==== Materials provided ====

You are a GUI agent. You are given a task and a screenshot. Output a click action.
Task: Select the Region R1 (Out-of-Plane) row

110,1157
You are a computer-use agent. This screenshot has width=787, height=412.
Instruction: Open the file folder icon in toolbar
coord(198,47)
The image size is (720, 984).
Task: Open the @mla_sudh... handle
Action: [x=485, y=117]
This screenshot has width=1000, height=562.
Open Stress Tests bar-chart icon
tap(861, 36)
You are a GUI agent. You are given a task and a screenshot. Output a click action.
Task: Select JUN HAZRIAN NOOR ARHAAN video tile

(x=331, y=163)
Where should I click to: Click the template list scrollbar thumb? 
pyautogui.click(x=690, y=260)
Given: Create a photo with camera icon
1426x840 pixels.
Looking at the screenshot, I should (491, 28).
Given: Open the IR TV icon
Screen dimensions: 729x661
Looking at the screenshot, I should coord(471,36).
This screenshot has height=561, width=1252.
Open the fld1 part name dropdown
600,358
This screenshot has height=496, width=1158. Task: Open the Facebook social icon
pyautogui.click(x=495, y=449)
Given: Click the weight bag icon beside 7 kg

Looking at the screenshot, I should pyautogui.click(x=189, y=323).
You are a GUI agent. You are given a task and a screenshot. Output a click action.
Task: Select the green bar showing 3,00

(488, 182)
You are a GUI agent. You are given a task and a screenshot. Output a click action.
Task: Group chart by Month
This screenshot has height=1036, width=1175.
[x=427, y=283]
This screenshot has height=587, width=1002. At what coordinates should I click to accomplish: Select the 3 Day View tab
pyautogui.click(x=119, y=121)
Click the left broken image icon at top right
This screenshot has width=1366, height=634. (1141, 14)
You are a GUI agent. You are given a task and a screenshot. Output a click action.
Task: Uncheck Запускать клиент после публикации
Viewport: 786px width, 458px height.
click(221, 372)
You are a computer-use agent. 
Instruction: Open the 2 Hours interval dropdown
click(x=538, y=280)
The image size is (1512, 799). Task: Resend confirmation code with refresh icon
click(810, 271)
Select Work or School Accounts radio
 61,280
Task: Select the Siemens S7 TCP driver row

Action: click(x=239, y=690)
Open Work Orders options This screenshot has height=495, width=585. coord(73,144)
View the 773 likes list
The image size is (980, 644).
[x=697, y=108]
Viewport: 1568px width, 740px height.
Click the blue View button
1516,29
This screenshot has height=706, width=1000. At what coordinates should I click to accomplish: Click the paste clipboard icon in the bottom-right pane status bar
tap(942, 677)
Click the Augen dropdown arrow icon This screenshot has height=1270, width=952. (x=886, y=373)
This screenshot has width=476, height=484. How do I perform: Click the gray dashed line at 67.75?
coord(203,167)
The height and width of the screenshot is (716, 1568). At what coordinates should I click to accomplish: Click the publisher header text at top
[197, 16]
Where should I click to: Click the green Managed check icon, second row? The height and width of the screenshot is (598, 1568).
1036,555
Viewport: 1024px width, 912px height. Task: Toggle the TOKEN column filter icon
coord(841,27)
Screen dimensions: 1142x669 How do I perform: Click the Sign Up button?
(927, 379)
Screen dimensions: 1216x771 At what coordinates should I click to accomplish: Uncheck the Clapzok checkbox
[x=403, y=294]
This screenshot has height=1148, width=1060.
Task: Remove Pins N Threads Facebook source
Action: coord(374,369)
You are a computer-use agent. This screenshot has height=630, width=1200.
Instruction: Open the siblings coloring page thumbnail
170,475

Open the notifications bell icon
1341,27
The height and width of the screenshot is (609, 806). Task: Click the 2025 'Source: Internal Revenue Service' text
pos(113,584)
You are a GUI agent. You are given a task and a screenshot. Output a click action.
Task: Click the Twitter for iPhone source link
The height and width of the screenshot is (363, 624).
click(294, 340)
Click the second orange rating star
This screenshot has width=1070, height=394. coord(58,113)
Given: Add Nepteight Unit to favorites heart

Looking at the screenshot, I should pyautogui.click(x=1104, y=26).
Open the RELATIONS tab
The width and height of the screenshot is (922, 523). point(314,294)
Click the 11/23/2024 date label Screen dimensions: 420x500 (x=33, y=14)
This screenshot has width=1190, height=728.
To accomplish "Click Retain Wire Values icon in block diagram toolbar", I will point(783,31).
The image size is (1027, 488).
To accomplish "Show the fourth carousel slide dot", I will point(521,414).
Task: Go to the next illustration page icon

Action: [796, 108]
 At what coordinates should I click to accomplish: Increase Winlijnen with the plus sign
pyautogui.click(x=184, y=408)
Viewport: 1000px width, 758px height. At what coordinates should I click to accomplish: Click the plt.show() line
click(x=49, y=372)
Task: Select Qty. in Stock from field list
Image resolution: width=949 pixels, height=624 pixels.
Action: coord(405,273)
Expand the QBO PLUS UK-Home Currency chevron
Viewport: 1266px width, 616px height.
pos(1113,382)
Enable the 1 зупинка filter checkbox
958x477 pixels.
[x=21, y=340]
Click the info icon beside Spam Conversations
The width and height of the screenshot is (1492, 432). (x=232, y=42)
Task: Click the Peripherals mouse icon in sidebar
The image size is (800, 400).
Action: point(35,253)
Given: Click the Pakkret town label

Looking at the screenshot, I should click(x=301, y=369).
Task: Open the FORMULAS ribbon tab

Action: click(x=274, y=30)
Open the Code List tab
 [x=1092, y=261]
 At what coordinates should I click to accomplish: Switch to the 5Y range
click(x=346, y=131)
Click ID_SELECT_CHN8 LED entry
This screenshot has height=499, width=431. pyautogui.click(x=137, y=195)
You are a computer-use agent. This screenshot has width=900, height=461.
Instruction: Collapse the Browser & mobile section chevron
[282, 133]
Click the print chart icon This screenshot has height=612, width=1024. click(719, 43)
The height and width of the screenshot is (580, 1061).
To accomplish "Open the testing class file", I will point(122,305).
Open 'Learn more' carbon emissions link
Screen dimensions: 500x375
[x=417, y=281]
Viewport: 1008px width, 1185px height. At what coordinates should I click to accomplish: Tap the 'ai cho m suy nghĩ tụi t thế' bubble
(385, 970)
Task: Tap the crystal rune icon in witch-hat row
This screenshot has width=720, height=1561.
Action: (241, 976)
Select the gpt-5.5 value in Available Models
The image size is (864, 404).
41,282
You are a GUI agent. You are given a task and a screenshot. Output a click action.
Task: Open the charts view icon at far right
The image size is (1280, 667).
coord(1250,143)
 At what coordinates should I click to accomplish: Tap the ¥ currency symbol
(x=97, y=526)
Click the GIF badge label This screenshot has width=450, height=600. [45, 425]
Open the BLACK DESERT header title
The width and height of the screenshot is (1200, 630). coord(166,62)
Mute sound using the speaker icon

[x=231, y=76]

====

Exercise: Output the lines above between the one holding "Task: Open the charts view icon at far right" and the one holding "Click the GIF", inclusive, with nothing before or after them.

Written solution:
Task: Open the charts view icon at far right
The image size is (1280, 667).
coord(1250,143)
 At what coordinates should I click to accomplish: Tap the ¥ currency symbol
(x=97, y=526)
Click the GIF badge label This screenshot has width=450, height=600. [45, 425]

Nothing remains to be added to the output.